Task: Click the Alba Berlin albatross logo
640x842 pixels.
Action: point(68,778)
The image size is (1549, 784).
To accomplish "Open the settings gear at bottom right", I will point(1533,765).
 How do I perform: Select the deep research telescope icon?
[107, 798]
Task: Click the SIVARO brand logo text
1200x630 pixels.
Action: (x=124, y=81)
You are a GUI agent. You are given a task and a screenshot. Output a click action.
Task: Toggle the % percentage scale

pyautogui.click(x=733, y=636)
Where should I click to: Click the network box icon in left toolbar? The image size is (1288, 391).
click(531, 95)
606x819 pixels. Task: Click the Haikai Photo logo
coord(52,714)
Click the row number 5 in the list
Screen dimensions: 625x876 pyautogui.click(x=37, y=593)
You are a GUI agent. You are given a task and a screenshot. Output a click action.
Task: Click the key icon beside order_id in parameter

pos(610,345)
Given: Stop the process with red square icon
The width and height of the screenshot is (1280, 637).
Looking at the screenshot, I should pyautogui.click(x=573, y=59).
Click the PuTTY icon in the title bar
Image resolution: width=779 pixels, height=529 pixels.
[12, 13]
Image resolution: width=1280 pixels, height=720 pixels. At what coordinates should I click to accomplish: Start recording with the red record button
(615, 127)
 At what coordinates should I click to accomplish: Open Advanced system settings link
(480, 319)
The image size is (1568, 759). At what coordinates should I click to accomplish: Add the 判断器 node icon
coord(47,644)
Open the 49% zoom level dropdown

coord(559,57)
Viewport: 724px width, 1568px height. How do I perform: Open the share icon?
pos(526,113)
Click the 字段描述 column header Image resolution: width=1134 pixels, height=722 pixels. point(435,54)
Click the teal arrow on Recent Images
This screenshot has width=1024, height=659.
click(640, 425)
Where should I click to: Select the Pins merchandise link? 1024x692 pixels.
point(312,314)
◆ ◆ ◆ ◆ ◆
The line containing "At what coordinates should I click to accomplish: Open" and all lines after it, through the end of the entries above, are to be returned exactly and alone.

RESULT →
 At what coordinates should I click to accomplish: Open Advanced system settings link
(480, 319)
The image size is (1568, 759). At what coordinates should I click to accomplish: Add the 判断器 node icon
coord(47,644)
Open the 49% zoom level dropdown

coord(559,57)
Viewport: 724px width, 1568px height. How do I perform: Open the share icon?
pos(526,113)
Click the 字段描述 column header Image resolution: width=1134 pixels, height=722 pixels. point(435,54)
Click the teal arrow on Recent Images
This screenshot has width=1024, height=659.
click(640, 425)
Where should I click to: Select the Pins merchandise link? 1024x692 pixels.
point(312,314)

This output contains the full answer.